At least 36 people have died after wildfires devastated the historic town of Lahaina, Hawaii, Maui County reports.
Wildfires triggered by high winds from far south-moving Hurricane Dora swept the island of Maui by surprise, leaving burned-out cars on once-busy streets and smoking piles of rubble where historic buildings had once stood.
The flames raged throughout the night, forcing adults and children to jump into the sea for safety.
Follow live updates on Maui’s wildfires here.
Officials previously said 271 buildings were damaged or destroyed and dozens of people were injured.
Footage shows locals desperately jumping into the sea as flames and smoke spread across the port.
“We had to push off to escape the heat and ash.
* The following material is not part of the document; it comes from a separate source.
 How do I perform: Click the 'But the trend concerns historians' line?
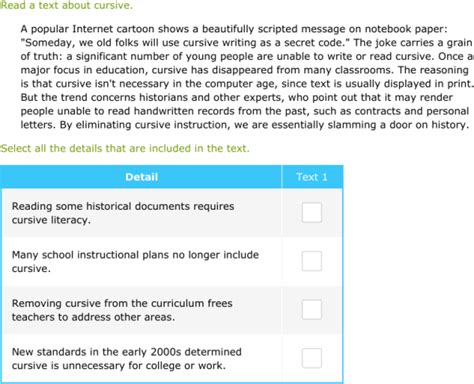[236, 98]
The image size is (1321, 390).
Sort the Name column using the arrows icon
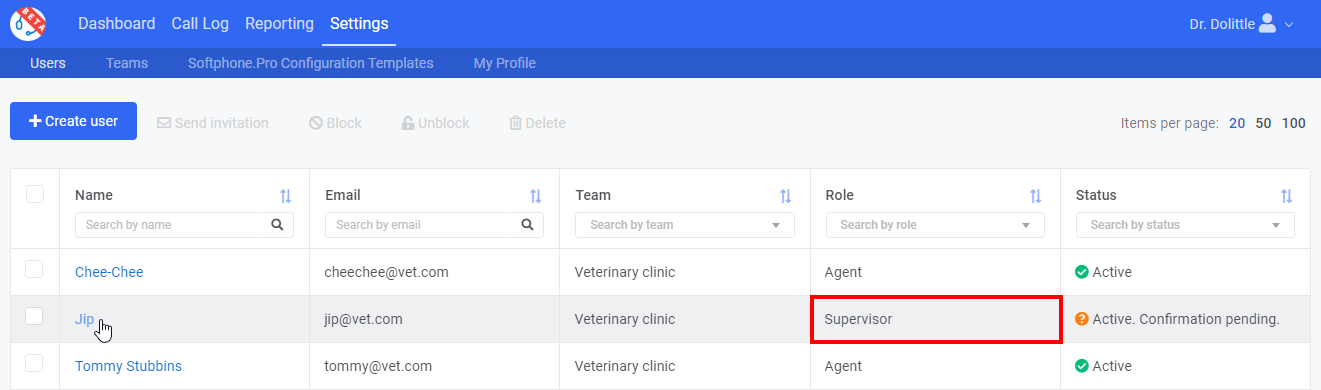(285, 196)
The harbor quickly filled with black smoke. We made Lanai safely,” said Brantin Stevens, who directed the video.
More than 2,100 people spent Tuesday night in evacuation centers. Another 2,000 travelers found shelter at Kahului Airport after many flights were cancelled. Officials were preparing the Hawaii Convention Center in Honolulu to accommodate thousands of displaced tourists and locals.
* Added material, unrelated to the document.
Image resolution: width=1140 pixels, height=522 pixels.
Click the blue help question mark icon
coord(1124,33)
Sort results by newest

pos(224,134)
Mauro Farinelli of Lahaina said the wind started blowing hard Tuesday and then a fire somehow broke out on a hill.
“It just pierced everything with incredible speed,” he said, adding it was “like a blowtorch.”
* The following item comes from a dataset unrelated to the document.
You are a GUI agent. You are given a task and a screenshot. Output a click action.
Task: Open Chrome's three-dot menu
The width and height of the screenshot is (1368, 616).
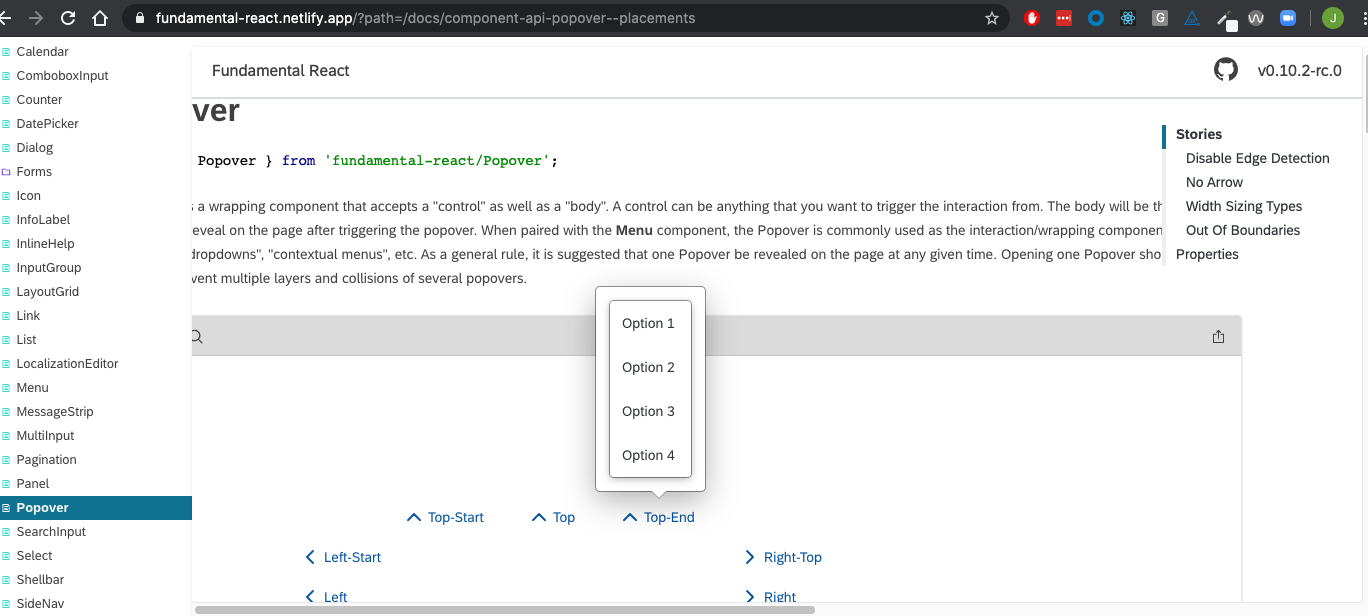[1360, 17]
State Department of Education Superintendent Keith Hayashi said in a statement Wednesday that a team is working on contingency plans and preparing for the possible loss of an elementary school that has been in Lahaina for more than a century.
He said: “Unofficial aerial photos show that the campus of King Kamehameha III Elementary School – on Front Street in Lahaina – suffered significant fires and structural damage.
“The Department is committed to maintaining regular school schedules to provide a sense of normalcy, but will keep most Maui schools closed for the remainder of this week.”
The Coast Guard said it rescued 14 people who jumped into the water to escape the flames and smoke, including two children.
The fires are the latest in a series of problems caused by extreme weather conditions around the world this summer. Experts say climate change is increasing the likelihood of such events.
As winds eased a little on Maui, some flights resumed Wednesday, allowing pilots to see the full extent of the devastation. Aerial footage from Lahaina showed dozens of homes and businesses being leveled, including Front Street, where tourists once congregated to shop and dine.
Smoking rubble piled high on the shore, boats in the harbor had burned, and smoke hung over the leafless skeletons of charred trees.
“It’s terrible. I’ve flown here for 52 years and I’ve never seen anything remotely as good,” said Richard Olsten, a helicopter pilot with a tour operator. “We had tears in our eyes.”